[Opening Study text section]
Abstract
241345
Introduction: Blood-brain barrier (BBB) permeability dysfunction is implicated in many neurodegenerative and systemic diseases. The permeability-surface area (PS) product estimated by dynamic contrast-enhanced CT or MRI is a measure of BBB permeability, but only reflects non-specific leakage of contrast material across the BBB. Quantifying the PS of PET radiotracers may open new directions to probe BBB permeability with molecular specificity, but research remains underexplored for many PET tracers (e.g., 18F-fluorodeoxyglucose, FDG) due to the complexity of existing dual-tracer methods required to measure cerebral blood flow (CBF) and BBB transport rate (K1) for PS quantification. In this study, we developed a single-tracer method using high temporal resolution (HTR) PET kinetic modeling enabled by total-body PET to quantify the molecular BBB PS of PET radiotracers and demonstrate its potential utility in characterizing molecular BBB dysregulation.
[Closing Study text section]
■ Directions for this task ■
Give the next part of the abstract on measuring blood-brain barrier permeability with PET, picking up after its final sentence. The listing is not needed for anything here.
[Opening Listed records section]
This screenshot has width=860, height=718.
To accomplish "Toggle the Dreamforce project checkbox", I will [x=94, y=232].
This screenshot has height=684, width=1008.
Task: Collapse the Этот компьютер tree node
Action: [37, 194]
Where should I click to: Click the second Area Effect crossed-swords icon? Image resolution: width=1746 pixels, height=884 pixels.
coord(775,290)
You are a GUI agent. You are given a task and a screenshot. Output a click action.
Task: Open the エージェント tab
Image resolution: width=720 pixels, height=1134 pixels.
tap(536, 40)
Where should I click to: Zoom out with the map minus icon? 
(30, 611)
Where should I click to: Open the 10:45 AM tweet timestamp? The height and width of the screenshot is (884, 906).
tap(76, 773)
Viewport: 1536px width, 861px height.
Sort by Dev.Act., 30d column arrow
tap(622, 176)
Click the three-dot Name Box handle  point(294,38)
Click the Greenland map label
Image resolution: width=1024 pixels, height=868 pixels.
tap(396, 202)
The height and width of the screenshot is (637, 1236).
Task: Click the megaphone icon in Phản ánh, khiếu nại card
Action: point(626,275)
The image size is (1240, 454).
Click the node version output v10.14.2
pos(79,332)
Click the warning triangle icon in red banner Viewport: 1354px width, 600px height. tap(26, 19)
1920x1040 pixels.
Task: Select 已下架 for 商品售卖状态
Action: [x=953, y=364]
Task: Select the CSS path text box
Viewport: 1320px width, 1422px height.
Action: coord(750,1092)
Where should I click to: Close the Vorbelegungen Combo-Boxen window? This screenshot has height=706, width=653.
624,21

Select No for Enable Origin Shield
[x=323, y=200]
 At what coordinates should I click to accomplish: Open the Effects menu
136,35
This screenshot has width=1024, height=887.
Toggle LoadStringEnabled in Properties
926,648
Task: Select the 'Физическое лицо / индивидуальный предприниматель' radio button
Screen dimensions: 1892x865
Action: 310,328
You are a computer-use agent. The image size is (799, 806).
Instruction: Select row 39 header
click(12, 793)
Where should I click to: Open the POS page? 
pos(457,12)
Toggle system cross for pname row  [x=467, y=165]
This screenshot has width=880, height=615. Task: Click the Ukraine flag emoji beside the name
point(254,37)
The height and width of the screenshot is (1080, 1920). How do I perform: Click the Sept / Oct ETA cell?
[Closing Listed records section]
■ Expected output ■
Methods: Using the first two-minutes (60×1 s, 30×2 s; 2-mm isotropic voxels) of HTR dynamic PET scans acquired on the uEXPLORER PET/CT system, we simultaneously estimated CBF and K1 with the adiabatic approximation to the tissue homogeneity (AATH) model (St Lawrence and Lee 1998) to derive PS = –CBF ln(1 – K1 / CBF) based on the Renkin-Crone equation (Renkin 1959; Crone 1963). Two human subject cohorts with IRB approval and informed consent were used to evaluate the method. First, we quantified the PS of three PET radiotracers to demonstrate the spectrum of molecular BBB PS values. Fifteen subjects were scanned with either 18F-fluciclovine (FACBC), 18F-FDG, or 11C-butanol, which were expected to have very low, moderate, and very high BBB PS, respectively (Michaud et al 2020; Hasselbalch et al 1996; Herscovitch et al 1987). Second, we quantified FDG PS to characterize molecular BBB dysregulation in patients with metabolic dysfunction-associated fatty liver disease (MAFLD) with biopsy-graded lobular inflammation and total-body dynamic FDG-PET. Differences in CBF, FDG PS, and FDG K1 were compared between patients stratified by severe versus mild lobular inflammation as well as against age-matched healthy controls by a one-way ANOVA and multiplicity-adjusted post hoc pairwise comparisons. For each subject, an image-derived input function from the ascending aorta and time-activity curves in the grey matter, white matter, and cerebellum were extracted to estimate regional CBF, K1, PS, and extraction fraction = K1 / CBF by a basis function method of the AATH model.
Results: PS, K1, and extraction fraction greatly differed while CBF appeared consistent between the three radiotracers (Figure 1A/2A). Whole-brain PS for FACBC and FDG was 0.016±0.003 and 0.132±0.010 ml/min/cm3 while that of butanol was indeterminately high due to its free diffusion across the BBB. We detected significantly lower brain FDG PS (p<0.05) in patients with severe MAFLD-associated lobular inflammation (biopsy score 2-3; N=17) compared to those with mild lobular inflammation (biopsy score 0-1; N=13) and age-matched controls (N=13; Figure 1B/2B). Significant subgroup differences (p<0.05) were also observed with BBB K1, but not with CBF or extraction fraction (p>0.05).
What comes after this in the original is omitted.